Provided text
The first quantity is less than or equal to the quantity of virtual speakers included
in the candidate virtual speaker set. The first quantity of vote values include vote
values of a part of virtual speakers included in the candidate virtual speaker set,
or the first quantity of vote values include vote values of all virtual speakers included
in the candidate virtual speaker set.
[0219] A difference between a third possible implementation and the second possible implementation
lies in that, the quantity of vote rounds is an integer greater than or equal to 2,
and for each representative coefficient of the current frame, the encoder 113 performs
at least two rounds of voting on all the virtual speakers in the candidate virtual
speaker set, and selects a virtual speaker with a largest vote value in each round.
After at least two rounds of voting are performed on all virtual speakers by using
each representative coefficient of the current frame, vote values of virtual speakers
with a same number are accumulated, to obtain the first quantity of virtual speakers
and the first quantity of vote values.
[0220] S6702: The encoder 113 selects a second quantity of representative virtual speakers
for the current frame from the first quantity of virtual speakers based on the first
quantity of vote values.
[0221] The encoder 113 selects the second quantity of representative virtual speakers for
the current frame from the first quantity of virtual speakers based on the first quantity
of vote values, and vote values of the second quantity of representative virtual speakers
for the current frame are greater than a preset threshold.

Items
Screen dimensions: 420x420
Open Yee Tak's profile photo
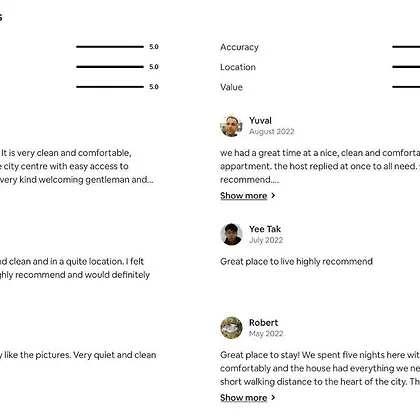pos(231,234)
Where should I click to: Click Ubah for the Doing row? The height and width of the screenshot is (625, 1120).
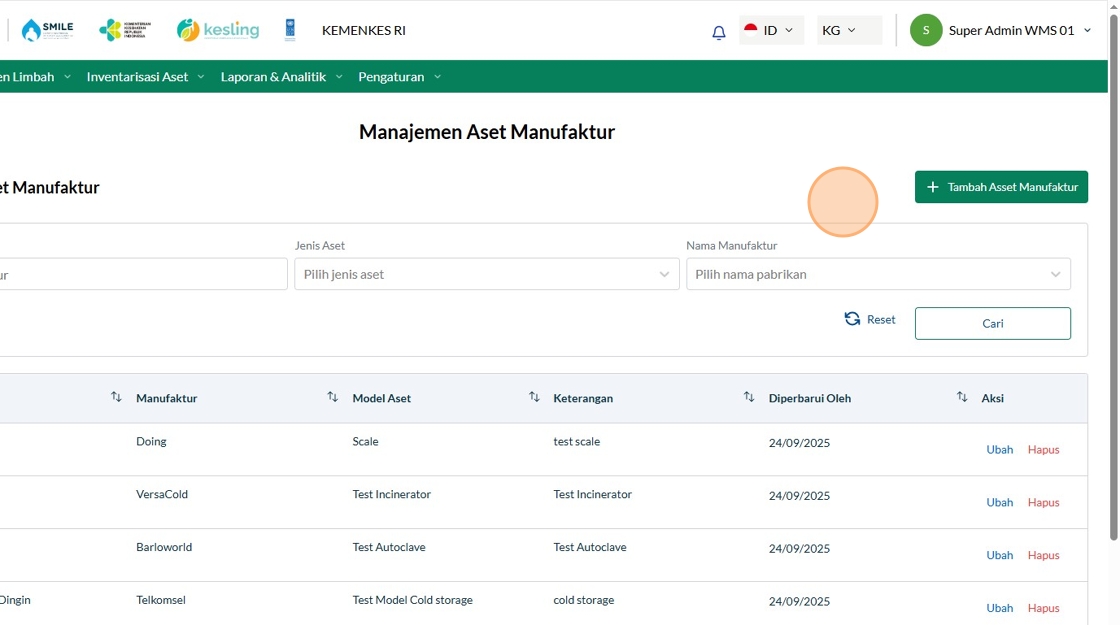pyautogui.click(x=999, y=450)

Problem details
In the virtual speaker voting text above, what must the vote values of the second quantity of representative virtual speakers for the current frame be greater than?

The solution
A preset threshold.